La tecnica di attacco preparata è riproducibile al 100% e richiede l'esecuzione del proprio codice nel giro di pochi microsecondi. I metodi di isolamento software, come i contenitori e gli ambienti sandbox, non ostacolano l'esploitazione della vulnerabilità. L'unico modo per bloccare la vulnerabilità è disabilitare completamente il supporto per le estensioni vettoriali, il che comporta una riduzione delle prestazioni nei test rvv-bench del 33% (nell'annotazione del rapporto è indicato il 77%, mentre nella pagina di sintesi il 33%, con dettagli che menzionano una diminuzione delle prestazioni di memcpy del 33% e di memset dell'8%), e riduce di circa la metà il set di istruzioni del processore disponibile per le applicazioni.
La CPU XuanTie C910 è uno dei chip RISC-V più performanti attualmente disponibili sul mercato e già ampiamente utilizzati in server sistemi cloud e laptop. Ad esempio, il problema si manifesta nei server Scaleway Elastic Metal RV1, nei cluster Lichee Cluster 4A, nel laptop Lichee Book 4A, nella console di gioco Lichee Console 4A, nel computer portatile Lichee Pocket 4A, nei PC monoboard Sipeed Lichee Pi 4A, Milk-V Meles e BeagleV-Ahead.
Come esempio, i ricercatori hanno preparato un exploit che consente a un utente non privilegiato di ottenere i diritti di root in Linux. L'exploit modifica il contenuto della tabella delle pagine in memoria, utilizzata per la traduzione degli indirizzi virtuali in indirizzi fisici, per ottenere indirizzi virtuali associati a qualsiasi indirizzo fisico. È stato inoltre preparato un esempio di exploit per leggere il contenuto della memoria del kernel e di altri processi, che consente di estrarre chiavi di crittografia e password memorizzate in memoria.
Inoltre, i ricercatori hanno identificato altre due vulnerabilità architetturali meno pericolose: una riguarda i processori T-Head XuanTie C906 e l'altra i T-Head XuanTie C908. Entrambe le vulnerabilità si limitano a un attacco di denial-of-service causato dall'arresto del CPU. Le vulnerabilità possono rappresentare un pericolo per le piattaforme cloud costruite su chip T-Head XuanTie, poiché se si ha accesso all'esecuzione di codice in un ambiente cloud, è possibile interrompere anche il funzionamento di altri utenti serviti sulla stessa server.
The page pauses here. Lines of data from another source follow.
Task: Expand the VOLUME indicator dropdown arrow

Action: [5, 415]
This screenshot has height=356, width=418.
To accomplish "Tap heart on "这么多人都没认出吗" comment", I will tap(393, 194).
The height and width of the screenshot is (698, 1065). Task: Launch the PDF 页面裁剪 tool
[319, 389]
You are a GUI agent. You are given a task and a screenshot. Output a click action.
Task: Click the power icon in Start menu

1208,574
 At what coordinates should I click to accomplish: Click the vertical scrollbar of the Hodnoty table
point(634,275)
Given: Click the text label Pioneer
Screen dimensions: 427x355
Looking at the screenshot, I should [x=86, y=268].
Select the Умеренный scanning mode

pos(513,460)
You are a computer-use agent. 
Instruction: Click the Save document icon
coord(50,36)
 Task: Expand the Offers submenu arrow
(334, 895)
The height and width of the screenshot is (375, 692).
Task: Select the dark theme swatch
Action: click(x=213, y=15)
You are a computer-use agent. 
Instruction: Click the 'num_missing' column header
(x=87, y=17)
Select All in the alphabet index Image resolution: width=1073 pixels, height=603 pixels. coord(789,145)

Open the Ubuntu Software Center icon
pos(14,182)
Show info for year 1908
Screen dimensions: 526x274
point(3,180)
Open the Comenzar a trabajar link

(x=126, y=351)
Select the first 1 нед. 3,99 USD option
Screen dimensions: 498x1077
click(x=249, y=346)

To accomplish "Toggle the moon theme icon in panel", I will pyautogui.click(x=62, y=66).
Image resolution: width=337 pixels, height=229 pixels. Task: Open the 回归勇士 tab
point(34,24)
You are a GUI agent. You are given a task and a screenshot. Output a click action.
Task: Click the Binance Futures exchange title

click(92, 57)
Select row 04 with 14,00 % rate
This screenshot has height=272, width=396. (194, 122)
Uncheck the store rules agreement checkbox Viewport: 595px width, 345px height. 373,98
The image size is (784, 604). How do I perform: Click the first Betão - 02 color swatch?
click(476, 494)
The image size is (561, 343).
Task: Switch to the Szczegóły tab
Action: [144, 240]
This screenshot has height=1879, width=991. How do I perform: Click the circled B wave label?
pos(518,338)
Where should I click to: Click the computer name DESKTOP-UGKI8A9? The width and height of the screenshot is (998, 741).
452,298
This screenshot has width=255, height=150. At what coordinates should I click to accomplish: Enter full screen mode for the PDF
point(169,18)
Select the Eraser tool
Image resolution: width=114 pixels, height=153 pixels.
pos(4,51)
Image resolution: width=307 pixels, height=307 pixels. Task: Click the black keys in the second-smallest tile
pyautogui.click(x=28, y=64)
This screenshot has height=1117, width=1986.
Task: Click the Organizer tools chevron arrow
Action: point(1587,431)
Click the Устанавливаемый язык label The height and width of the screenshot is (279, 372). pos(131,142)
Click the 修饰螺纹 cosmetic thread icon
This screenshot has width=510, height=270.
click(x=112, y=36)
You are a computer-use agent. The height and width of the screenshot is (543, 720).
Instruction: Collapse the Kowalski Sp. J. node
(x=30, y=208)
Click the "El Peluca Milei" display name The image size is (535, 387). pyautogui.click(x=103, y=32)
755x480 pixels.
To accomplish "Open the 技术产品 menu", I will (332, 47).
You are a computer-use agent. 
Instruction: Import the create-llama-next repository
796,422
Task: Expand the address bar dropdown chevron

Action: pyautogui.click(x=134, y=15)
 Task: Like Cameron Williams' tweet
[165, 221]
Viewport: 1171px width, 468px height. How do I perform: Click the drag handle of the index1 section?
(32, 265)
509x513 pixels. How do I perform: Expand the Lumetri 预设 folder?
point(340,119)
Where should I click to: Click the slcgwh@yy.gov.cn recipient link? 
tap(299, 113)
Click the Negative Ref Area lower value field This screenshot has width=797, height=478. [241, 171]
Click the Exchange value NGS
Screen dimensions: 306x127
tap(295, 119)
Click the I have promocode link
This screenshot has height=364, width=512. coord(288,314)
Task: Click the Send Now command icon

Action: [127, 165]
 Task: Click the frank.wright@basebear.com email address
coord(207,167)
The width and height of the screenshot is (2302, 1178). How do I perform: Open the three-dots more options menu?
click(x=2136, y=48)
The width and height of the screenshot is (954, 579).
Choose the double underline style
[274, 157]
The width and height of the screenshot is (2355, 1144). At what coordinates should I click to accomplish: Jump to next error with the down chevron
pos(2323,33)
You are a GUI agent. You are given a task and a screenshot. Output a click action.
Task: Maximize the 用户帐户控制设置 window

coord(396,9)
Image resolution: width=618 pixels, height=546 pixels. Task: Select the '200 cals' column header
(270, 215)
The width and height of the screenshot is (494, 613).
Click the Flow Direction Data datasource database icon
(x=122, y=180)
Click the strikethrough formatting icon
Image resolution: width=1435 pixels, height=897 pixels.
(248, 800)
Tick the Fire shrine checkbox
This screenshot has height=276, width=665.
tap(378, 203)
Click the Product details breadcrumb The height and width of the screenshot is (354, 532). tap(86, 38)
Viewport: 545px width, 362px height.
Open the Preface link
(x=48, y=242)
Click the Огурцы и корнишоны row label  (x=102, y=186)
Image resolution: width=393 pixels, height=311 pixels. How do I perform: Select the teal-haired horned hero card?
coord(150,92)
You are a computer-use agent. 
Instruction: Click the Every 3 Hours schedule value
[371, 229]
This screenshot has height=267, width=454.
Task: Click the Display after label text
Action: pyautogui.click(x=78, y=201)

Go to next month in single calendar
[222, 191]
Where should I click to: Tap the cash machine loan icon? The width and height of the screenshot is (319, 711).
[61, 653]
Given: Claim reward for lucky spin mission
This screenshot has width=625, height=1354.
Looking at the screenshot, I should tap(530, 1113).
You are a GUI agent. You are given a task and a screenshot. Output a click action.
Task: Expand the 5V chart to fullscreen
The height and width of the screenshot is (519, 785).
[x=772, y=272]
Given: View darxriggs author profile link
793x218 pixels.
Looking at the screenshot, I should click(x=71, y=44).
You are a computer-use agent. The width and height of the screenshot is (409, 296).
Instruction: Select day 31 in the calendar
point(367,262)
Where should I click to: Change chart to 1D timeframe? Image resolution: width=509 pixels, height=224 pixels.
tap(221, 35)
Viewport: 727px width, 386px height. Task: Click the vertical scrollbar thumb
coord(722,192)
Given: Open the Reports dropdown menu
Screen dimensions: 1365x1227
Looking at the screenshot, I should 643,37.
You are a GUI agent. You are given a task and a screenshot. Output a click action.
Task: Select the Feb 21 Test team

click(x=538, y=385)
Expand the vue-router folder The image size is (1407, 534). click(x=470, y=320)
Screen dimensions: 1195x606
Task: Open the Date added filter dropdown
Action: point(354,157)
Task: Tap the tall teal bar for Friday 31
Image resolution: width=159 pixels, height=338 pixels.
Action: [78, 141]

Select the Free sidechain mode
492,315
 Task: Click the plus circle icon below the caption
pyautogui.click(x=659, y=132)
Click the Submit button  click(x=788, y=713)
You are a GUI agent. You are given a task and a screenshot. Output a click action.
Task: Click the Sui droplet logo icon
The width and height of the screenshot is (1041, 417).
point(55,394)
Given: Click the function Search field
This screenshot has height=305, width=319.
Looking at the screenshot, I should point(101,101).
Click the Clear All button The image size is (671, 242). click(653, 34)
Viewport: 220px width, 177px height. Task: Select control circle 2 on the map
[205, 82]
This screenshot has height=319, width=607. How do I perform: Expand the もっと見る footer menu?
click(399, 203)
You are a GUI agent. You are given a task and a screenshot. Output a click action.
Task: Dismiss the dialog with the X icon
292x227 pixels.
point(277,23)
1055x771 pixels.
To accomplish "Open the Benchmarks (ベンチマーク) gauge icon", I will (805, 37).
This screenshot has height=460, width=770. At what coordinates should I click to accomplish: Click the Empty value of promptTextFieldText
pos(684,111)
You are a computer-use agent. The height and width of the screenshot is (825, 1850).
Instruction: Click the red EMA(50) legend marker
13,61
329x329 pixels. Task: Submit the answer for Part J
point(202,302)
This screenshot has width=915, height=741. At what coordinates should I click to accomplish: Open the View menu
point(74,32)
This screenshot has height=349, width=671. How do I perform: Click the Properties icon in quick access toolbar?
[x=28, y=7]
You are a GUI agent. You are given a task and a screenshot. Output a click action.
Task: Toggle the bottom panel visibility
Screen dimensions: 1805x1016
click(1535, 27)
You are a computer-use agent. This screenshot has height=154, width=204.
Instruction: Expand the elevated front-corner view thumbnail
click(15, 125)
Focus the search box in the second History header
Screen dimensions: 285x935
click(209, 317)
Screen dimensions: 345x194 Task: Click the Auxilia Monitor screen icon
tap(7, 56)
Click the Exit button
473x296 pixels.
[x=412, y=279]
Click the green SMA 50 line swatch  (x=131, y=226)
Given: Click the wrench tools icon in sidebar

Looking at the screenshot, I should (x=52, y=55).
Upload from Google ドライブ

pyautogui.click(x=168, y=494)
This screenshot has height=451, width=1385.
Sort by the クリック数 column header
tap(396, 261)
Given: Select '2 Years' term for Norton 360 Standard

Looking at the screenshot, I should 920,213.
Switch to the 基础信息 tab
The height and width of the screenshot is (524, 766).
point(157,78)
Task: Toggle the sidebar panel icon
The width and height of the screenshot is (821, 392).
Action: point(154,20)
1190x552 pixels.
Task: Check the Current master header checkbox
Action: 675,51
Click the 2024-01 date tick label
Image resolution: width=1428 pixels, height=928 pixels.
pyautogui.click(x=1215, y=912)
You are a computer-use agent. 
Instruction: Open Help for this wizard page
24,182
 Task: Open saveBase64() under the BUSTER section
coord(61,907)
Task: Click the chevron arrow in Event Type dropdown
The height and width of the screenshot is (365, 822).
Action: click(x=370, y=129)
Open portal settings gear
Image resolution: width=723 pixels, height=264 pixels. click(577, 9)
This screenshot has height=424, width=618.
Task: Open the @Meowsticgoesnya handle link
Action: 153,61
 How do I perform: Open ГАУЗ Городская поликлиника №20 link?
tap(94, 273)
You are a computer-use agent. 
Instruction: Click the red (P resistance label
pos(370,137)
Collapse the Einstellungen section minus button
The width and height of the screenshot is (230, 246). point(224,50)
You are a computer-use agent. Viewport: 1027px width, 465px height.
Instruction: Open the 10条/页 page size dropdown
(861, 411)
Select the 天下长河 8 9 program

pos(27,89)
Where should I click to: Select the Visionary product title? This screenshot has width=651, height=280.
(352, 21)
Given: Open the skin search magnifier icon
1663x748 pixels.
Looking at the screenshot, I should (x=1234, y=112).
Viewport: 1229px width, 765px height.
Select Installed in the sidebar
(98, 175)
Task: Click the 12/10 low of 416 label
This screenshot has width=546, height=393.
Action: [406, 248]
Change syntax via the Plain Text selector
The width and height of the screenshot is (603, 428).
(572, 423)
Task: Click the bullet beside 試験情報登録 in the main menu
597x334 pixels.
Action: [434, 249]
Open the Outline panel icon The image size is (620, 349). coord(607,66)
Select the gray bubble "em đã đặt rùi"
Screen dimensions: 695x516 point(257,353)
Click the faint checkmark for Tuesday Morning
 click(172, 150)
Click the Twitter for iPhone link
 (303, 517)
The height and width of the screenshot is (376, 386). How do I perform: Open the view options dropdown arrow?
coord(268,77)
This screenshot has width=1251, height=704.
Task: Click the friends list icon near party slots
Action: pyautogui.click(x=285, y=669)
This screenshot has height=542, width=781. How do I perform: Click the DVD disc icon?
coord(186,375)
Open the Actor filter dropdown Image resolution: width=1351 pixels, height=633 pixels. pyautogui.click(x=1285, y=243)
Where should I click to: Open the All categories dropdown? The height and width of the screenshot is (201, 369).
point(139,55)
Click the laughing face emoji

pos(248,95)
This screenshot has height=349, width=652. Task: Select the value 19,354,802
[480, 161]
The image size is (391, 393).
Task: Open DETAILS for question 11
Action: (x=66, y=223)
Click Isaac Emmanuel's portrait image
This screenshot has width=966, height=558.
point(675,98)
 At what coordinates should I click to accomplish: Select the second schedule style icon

I problemi sono stati identificati utilizzando il framework RISCVuzz, creato per il fuzzing testing dei CPU. Il framework identifica differenze nell'implementazione delle stesse istruzioni estese su diversi CPU, in base all'ipotesi che, a causa dell'assenza di un registro unico per le estensioni del set di istruzioni RISC-V, istruzioni codificate in modo identico su chip di diversi produttori possano comportare azioni diverse. Il controllo ha comportato il confronto del comportamento nella gestione delle istruzioni del processore su diversi CPU RISC-V e l'analisi di potenziali vulnerabilità in situazioni in cui si sono osservate divergenze nel comportamento.